> TASK OBJECTIVE:
Once the line containing "Task: Toggle Allow Early checkin for Payroll" is located, give it again exactly, together with each line that follows it to the end of the entries, and add nothing else.

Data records

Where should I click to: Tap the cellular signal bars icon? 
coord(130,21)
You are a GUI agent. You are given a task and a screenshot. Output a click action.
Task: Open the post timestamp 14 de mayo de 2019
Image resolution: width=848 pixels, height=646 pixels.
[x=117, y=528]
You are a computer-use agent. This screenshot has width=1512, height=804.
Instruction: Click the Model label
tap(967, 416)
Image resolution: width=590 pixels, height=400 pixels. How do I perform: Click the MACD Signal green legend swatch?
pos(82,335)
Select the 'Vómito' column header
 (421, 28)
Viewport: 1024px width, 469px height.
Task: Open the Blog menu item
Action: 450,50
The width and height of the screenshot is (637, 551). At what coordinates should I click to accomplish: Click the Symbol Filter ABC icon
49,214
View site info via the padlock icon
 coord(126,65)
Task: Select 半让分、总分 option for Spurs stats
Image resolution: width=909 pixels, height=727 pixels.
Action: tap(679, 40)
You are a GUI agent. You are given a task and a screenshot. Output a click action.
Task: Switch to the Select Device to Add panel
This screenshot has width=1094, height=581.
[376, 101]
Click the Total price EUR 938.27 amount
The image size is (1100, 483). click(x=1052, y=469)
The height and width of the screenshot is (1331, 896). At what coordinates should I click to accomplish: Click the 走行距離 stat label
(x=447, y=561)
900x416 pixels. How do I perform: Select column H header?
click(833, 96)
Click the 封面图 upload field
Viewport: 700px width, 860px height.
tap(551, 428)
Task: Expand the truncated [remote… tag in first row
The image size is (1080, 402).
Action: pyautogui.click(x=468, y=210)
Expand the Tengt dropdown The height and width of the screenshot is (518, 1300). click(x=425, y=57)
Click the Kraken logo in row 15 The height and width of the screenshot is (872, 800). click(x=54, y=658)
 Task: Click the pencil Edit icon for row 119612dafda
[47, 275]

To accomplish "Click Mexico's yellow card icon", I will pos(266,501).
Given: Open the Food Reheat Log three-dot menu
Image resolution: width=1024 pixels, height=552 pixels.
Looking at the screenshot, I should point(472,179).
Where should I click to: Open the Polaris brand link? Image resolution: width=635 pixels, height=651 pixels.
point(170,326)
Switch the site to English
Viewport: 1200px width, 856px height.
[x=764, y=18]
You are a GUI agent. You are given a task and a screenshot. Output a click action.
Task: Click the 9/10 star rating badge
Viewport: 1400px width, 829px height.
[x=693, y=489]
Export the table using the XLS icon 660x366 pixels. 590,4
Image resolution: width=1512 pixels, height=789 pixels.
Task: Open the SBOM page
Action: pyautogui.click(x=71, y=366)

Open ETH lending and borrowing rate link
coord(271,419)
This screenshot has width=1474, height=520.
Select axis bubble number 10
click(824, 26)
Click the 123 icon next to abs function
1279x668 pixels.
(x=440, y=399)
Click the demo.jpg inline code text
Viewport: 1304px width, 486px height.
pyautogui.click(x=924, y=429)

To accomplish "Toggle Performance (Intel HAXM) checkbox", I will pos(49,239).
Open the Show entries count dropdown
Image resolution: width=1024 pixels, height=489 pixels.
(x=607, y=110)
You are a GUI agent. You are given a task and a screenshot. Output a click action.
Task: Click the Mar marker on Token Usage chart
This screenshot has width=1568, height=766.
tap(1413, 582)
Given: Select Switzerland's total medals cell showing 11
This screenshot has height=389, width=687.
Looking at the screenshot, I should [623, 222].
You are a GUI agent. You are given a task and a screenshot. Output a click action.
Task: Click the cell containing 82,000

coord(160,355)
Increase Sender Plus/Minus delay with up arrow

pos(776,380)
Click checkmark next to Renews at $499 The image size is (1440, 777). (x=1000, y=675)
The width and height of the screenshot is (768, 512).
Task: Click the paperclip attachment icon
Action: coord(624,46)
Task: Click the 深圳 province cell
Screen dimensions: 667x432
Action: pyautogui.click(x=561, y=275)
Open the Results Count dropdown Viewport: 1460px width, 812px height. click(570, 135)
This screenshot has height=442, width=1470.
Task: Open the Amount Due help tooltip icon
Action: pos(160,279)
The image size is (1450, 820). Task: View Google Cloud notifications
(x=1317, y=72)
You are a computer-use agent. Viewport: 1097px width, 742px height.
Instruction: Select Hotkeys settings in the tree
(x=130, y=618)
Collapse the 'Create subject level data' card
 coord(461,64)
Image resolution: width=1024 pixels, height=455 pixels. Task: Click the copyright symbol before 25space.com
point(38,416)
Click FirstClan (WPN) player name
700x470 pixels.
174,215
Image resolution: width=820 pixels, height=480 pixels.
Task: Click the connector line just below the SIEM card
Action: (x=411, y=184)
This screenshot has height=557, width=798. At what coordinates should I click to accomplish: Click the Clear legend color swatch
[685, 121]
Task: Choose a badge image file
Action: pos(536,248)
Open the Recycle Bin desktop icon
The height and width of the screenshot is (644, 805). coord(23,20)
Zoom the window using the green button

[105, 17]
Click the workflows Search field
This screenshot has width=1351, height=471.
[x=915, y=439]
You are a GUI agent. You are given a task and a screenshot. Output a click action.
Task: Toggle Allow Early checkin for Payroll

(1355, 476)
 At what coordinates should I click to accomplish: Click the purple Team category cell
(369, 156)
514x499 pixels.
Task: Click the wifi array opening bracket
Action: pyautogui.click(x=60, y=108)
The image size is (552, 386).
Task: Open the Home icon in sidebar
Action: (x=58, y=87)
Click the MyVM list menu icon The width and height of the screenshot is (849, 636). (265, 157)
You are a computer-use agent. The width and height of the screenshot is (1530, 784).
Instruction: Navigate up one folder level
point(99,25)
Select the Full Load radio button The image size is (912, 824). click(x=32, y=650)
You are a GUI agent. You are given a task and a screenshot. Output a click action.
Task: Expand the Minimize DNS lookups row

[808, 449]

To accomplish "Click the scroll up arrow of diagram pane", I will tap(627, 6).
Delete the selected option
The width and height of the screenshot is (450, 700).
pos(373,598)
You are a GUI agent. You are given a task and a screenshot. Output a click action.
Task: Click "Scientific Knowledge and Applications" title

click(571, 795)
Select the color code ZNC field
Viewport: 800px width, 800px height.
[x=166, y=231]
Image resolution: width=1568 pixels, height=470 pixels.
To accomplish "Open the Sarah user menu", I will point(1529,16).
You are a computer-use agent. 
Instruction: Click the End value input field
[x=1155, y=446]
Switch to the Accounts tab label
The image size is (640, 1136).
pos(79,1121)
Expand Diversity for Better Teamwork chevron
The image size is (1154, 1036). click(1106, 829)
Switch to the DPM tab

> RESPONSE BOX:
Task: Toggle Allow Early checkin for Payroll

(1355, 476)
 At what coordinates should I click to accomplish: Click the purple Team category cell
(369, 156)
514x499 pixels.
Task: Click the wifi array opening bracket
Action: pyautogui.click(x=60, y=108)
The image size is (552, 386).
Task: Open the Home icon in sidebar
Action: (x=58, y=87)
Click the MyVM list menu icon The width and height of the screenshot is (849, 636). (265, 157)
You are a computer-use agent. The width and height of the screenshot is (1530, 784).
Instruction: Navigate up one folder level
point(99,25)
Select the Full Load radio button The image size is (912, 824). click(x=32, y=650)
You are a GUI agent. You are given a task and a screenshot. Output a click action.
Task: Expand the Minimize DNS lookups row

[808, 449]

To accomplish "Click the scroll up arrow of diagram pane", I will tap(627, 6).
Delete the selected option
The width and height of the screenshot is (450, 700).
pos(373,598)
You are a GUI agent. You are given a task and a screenshot. Output a click action.
Task: Click "Scientific Knowledge and Applications" title

click(571, 795)
Select the color code ZNC field
Viewport: 800px width, 800px height.
[x=166, y=231]
Image resolution: width=1568 pixels, height=470 pixels.
To accomplish "Open the Sarah user menu", I will point(1529,16).
You are a computer-use agent. 
Instruction: Click the End value input field
[x=1155, y=446]
Switch to the Accounts tab label
The image size is (640, 1136).
pos(79,1121)
Expand Diversity for Better Teamwork chevron
The image size is (1154, 1036). click(1106, 829)
Switch to the DPM tab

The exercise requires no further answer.